Она словно бы раздвоилась, на себя-маму и того маленького человека, которого ей предстояло вот так же кормить досыта, укладывать спать, кутать, везти в коляске по снежной аллее Нескучного сада, трогать нос – не замерз? Усаживать на санки, сунув в руки лопатку и катить по снегу к горке.
Но, пока этот человек не появился на свет, она жила за них двоих, проживая сразу все его младенчество, потому что оно тоже уже свернулось в ней. Эта новая рождавшаяся в ней детская жизнь была самой важной на свете. И когда она слышала от опытных мам – скоро, ой, скоро… и ночью не поспишь и из дому не выйдешь – улыбалась. Она думала – да зачем же стремиться из дома, если ее дитя – здесь. Зачем спать, если ее сыну спать сейчас не хочется? Так она перерождалась сама в себе. И вокруг все менялось. С каждым днем в мире прибавлялось света, наступил январь – зимняя тьма откатывала и сжималась. Но ей казалось, растущий свет связан со скорым рождением ее ребенка. Мир тоже готовился, ждал, незаметно светлея.

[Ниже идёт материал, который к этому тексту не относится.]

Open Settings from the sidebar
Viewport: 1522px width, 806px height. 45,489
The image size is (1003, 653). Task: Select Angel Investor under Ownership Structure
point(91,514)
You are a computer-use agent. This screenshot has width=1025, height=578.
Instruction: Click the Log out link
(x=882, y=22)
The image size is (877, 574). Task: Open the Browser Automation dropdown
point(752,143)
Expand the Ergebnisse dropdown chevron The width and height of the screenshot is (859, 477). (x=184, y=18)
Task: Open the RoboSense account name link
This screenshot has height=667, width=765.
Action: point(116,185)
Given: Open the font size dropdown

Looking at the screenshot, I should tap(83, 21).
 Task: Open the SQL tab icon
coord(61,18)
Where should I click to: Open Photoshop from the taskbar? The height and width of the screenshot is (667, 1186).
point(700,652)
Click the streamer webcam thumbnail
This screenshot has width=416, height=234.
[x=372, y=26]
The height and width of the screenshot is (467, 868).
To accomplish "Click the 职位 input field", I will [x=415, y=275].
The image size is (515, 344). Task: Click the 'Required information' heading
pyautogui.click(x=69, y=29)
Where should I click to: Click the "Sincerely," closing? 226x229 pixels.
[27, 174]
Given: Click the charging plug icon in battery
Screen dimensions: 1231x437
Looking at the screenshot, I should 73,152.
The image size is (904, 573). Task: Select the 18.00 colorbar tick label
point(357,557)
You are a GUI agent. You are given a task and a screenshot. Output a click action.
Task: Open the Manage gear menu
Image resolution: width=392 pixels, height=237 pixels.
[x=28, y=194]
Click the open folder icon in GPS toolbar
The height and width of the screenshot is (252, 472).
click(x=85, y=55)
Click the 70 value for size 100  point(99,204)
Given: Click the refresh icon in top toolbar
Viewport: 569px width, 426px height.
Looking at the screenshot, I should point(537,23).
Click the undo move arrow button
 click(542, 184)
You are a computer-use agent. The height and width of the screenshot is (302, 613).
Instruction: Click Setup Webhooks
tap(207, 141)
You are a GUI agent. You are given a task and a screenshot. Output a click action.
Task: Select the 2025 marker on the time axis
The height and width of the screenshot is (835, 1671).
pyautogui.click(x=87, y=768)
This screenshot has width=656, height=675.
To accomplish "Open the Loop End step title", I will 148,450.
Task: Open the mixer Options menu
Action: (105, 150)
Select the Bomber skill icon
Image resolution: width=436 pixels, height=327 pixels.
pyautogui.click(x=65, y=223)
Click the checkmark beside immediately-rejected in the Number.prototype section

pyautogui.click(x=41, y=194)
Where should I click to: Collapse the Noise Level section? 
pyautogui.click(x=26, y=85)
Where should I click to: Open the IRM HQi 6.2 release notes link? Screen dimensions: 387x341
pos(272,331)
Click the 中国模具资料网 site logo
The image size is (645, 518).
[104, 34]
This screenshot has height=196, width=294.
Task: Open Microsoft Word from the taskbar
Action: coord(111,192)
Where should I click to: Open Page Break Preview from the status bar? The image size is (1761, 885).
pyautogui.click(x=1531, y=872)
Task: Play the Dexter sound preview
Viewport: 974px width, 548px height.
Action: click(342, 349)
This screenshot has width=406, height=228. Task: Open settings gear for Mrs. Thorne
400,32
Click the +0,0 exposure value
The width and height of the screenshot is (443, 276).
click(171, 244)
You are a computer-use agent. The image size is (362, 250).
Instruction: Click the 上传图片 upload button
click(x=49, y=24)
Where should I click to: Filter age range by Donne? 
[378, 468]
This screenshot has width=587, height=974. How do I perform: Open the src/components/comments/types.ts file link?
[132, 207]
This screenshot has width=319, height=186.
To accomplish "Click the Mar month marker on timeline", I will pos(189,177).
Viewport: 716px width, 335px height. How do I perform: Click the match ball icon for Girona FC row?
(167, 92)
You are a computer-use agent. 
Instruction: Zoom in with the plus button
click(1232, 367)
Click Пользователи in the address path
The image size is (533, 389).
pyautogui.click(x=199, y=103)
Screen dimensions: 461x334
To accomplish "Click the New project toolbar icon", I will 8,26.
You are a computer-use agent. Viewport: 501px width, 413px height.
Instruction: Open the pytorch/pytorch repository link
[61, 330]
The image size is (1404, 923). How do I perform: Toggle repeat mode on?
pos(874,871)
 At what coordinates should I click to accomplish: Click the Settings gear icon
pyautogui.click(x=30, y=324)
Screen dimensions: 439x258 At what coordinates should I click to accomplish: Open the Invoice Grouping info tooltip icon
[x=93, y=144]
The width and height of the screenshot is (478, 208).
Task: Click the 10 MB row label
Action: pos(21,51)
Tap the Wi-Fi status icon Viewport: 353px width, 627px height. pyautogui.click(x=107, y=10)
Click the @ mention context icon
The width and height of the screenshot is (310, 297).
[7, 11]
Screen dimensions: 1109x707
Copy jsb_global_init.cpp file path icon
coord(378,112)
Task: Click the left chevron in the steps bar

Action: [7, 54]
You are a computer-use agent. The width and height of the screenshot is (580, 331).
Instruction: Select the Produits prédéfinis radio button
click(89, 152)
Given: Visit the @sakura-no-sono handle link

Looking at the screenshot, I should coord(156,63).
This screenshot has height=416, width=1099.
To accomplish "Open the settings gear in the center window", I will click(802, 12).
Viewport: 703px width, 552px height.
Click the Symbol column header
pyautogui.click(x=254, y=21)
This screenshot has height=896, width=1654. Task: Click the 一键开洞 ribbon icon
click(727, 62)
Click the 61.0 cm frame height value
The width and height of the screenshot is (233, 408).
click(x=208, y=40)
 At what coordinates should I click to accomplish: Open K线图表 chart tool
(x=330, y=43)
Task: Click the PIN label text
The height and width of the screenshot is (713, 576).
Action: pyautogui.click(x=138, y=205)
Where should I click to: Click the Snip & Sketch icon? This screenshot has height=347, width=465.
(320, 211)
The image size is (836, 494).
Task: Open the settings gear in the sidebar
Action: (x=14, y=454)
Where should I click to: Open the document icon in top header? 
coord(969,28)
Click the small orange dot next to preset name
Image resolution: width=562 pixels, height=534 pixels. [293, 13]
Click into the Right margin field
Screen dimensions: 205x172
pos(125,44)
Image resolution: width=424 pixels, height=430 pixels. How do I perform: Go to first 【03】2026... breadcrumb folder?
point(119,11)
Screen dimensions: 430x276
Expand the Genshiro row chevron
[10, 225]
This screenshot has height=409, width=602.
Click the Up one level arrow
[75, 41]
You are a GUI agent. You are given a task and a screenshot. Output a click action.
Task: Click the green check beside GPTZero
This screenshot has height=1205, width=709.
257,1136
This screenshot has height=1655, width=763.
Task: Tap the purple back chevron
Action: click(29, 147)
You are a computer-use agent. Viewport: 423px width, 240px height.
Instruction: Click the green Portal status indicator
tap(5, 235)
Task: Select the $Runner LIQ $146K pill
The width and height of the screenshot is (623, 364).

Коля тогда работал на «Щукинской», ехал через всю Москву и вставал рано утром, еще затемно. Ей подниматься не позволял, сам тихо завтракал и уходил. Он тоже изменился в те дни – наполнился кротостью, ожиданием, но был словно и немного растерян. И что совсем уж невероятно, каждую неделю приносил ей цветы. Розы, хризантемы, даже тюльпаны однажды. Где-то услышал: беременные должны смотреть на красивое. Цветы стояли на подоконнике, рядком, в двух вазах и трехлитровой банке, и не увядали. Она поднималась утром, зачарованная растущим светом за окном и все разраставшейся в ней юностью, нюхала розы, пахли травой, не цветами, просто свежим растением, лесом, летом, одевалась, осторожными глотками пила горячий чай, каждый раз с новым изумлением понимая, что окружена слетевшей неведомо откуда защитой.
Легкий плотный нимб этого таинственного покрова сгущен был вокруг головы. Казалось, кто-то бесплотный едва ощутимо, хотя и с несомненной властью положил на макушку ладонь. И держал все утро, до тех пор, пока она не погружалась в суету, не отвлекалась. Ангел-хранитель? Бог?
В Бога Тетя всегда в общем верила, но издалека, не подозревая, что Он может так приблизиться… Или все-таки ангел? Надо было спросить у Тишки, но каждый раз, когда они говорили, дело ограничивалось обсуждением земных предметов – кроватка, пеленальный столик, анализ крови, гемоглобин – тем для обсуждения было так много, что Тетя не успевала спросить главное.
В те дни она и решила, что нимбы святых вовсе не от их внутреннего сияния, нет – это Бог повязывает сияющие платочки над их головами, показывая, что Он с ними и каждый такой нимб-платок – его награда. Ведь сам по себе человек если и может сиять, то лишь отраженным светом.
Ланин зашевелился, застонал и повернул голову, щекоча ей подмышку. Проснулся. Она тоже очнулась, оторвалась от далекого, таинственного, пронизанного светом времени. Наконец смогла приподняться, высвободить затекшую руку, взглянуть на часы. Пора было бежать за Теплым.
– Доброе утро, – произнес Миш растерянно, глядя на нее круглыми, ничего не понимающими спросонья глазами. – Неужели я все-таки уснул?